Stated goal 1>
Count the lines in the rows that follow which contain the string "Instruction", and give only that number.

***** Document excerpt *****

Out of the box RDKit-valid is an imperfect metric: a review of the KekulizeException and nitrogen protonation to correct this

In deep learning based compound generation models the metric of fraction of RDKit-valid compounds is ubiquitous, but is problematic from the cheminformatics viewpoint as a large fraction may be driven by pyrrolic nitrogens (see below) rather than Texas carbons (carbon with 5 bonds like the Star of Texas). In RDKit, no error is more irksome that the KekulizeException or ValenceException from RDKit sanitisation. These are raised when the molecule is not correct. This would make the RDKit-valid a good metric, except for a small detail: the validity is as interpreted from the the stated implicit and explicit hydrogens and formal charges on the atoms, which most models do not assign. Therefore, a compound may not be RDKit-valid because it is actually impossible, like a Texas carbon, but in many cases it is because the formal charge or implicit hydrogen numbers of some atoms are incorrect. In both case, the major culprit is nitrogen. Herein I go through what they are and how to fix them, with a focus on aromatic nitrogens.

Pyrrolic and pyridinic nitrogen

The protonation of aromatic nitrogens is one cause of issue. Two configurations of nitrogen in arenes can be seen: one as an amine with no double bonds, called a pyrrolic nitrogen, and one as imine, with a double bond, called a pyridinic nitrogen. The former requires a hydrogen if not substituted, and this makes many compounds RDKit invalid.

In RDKit, a pyrrolic nitrogen needs a pendant group or an explicit hydrogen to be valid (the SMILES pattern ‘c1cncc1‘ is invalid, while ‘c1c[nH]cc1‘ is valid). As a result, the pictures of generated compounds in most diffusion papers do not feature unsubstituted pyrrolic nitrogens, but do feature substituted pyrrolic nitrogens, including bridgehead nitrogens, and pyridinic nitrogens do.

***** Dataset entries *****

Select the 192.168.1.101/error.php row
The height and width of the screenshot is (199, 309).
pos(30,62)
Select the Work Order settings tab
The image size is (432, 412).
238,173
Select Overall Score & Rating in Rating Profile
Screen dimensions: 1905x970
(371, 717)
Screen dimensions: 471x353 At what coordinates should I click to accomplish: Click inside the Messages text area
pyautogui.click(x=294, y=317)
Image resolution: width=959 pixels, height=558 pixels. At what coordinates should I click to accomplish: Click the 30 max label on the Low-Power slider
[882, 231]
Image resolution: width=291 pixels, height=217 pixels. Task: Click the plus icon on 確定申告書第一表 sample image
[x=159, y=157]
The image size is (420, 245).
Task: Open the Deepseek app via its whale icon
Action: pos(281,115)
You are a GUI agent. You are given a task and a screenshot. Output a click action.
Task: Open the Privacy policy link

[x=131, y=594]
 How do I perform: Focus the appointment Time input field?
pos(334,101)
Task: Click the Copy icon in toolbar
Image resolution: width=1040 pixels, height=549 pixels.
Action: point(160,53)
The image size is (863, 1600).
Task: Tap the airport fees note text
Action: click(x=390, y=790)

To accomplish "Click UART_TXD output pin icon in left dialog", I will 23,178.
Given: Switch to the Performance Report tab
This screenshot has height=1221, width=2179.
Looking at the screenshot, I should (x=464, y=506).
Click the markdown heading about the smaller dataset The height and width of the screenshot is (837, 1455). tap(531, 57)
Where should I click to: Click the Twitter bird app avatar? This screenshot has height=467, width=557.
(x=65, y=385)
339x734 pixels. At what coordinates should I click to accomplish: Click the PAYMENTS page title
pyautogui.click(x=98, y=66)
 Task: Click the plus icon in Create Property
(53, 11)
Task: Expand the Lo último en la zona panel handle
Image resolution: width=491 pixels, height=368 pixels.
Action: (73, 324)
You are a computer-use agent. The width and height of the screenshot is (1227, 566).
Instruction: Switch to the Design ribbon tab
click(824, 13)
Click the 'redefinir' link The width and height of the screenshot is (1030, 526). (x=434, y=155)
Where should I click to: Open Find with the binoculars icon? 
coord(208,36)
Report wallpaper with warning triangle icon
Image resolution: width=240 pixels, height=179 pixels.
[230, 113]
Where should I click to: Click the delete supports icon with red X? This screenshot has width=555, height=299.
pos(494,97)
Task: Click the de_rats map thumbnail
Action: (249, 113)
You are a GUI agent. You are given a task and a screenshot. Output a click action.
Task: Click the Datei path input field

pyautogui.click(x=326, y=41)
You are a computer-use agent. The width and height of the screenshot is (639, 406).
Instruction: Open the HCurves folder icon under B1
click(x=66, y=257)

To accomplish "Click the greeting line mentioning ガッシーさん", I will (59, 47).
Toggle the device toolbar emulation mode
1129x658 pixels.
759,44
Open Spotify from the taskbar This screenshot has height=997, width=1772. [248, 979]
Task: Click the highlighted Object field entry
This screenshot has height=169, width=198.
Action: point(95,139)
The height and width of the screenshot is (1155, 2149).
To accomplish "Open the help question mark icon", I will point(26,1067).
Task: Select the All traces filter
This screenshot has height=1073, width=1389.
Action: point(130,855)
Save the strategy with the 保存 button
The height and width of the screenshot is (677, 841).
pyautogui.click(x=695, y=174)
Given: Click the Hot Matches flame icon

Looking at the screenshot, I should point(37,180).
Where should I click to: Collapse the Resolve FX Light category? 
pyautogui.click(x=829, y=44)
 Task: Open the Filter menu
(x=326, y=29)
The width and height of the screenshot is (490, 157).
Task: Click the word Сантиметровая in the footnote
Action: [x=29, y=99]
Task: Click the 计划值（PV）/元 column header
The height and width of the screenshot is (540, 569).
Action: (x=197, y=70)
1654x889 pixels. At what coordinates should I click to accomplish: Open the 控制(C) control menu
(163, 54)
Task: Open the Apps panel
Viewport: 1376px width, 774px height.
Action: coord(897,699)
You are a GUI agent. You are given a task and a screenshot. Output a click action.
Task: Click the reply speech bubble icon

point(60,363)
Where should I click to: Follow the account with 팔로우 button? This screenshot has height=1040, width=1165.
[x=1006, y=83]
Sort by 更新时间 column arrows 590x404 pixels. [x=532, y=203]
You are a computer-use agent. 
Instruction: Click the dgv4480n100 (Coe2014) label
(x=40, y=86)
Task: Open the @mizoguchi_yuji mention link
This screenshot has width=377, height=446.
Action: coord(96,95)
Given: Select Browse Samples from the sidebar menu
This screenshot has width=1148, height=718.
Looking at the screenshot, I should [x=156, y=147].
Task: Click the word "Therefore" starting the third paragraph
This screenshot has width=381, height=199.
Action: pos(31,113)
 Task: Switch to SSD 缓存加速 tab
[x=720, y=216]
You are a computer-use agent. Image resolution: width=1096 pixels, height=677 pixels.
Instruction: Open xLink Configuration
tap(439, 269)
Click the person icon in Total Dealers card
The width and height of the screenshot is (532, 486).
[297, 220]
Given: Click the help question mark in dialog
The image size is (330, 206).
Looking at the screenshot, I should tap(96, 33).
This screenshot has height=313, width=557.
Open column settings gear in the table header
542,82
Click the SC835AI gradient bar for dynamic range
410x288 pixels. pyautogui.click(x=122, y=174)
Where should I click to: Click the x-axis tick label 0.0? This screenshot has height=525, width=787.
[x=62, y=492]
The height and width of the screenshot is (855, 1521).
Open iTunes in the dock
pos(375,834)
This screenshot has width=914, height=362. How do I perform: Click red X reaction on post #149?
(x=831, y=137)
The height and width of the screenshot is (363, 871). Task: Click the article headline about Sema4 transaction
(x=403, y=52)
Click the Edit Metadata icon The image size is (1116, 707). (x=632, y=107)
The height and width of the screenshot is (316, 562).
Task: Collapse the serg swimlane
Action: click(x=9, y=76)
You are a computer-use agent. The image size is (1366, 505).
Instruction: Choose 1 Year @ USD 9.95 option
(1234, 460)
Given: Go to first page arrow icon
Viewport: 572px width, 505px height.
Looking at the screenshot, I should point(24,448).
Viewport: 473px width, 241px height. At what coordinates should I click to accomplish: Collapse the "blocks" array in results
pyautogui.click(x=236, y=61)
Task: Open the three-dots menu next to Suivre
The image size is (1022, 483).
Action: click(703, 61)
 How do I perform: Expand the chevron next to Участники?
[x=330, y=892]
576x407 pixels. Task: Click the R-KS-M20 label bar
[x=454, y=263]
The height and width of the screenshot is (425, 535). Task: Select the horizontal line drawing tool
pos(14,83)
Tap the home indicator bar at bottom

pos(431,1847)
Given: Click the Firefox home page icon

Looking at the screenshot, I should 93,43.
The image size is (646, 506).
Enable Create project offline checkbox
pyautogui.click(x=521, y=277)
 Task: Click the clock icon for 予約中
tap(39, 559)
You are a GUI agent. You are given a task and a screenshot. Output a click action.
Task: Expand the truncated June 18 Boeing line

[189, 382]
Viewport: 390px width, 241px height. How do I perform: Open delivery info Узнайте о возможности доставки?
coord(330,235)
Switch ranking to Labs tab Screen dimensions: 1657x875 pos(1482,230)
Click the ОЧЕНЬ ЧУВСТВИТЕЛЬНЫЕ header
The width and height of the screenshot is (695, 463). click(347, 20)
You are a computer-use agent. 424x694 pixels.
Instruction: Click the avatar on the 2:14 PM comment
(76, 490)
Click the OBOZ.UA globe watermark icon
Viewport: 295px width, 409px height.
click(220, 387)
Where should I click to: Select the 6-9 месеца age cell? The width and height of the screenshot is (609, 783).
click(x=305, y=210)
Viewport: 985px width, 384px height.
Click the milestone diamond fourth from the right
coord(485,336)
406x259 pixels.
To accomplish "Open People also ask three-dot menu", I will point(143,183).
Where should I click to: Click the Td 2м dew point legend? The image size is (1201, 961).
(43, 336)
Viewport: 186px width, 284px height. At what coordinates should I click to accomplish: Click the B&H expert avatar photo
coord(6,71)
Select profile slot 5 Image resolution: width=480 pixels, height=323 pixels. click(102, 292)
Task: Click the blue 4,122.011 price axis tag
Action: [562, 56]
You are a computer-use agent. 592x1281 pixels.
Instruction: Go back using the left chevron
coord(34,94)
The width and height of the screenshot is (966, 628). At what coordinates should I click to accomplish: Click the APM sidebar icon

*****

Stated goal 2>
According to the RDKit validity article, what does a pyrrolic nitrogen need in order to be valid in RDKit?

Correct output 1>
7

Correct output 2>
A pendant group or an explicit hydrogen.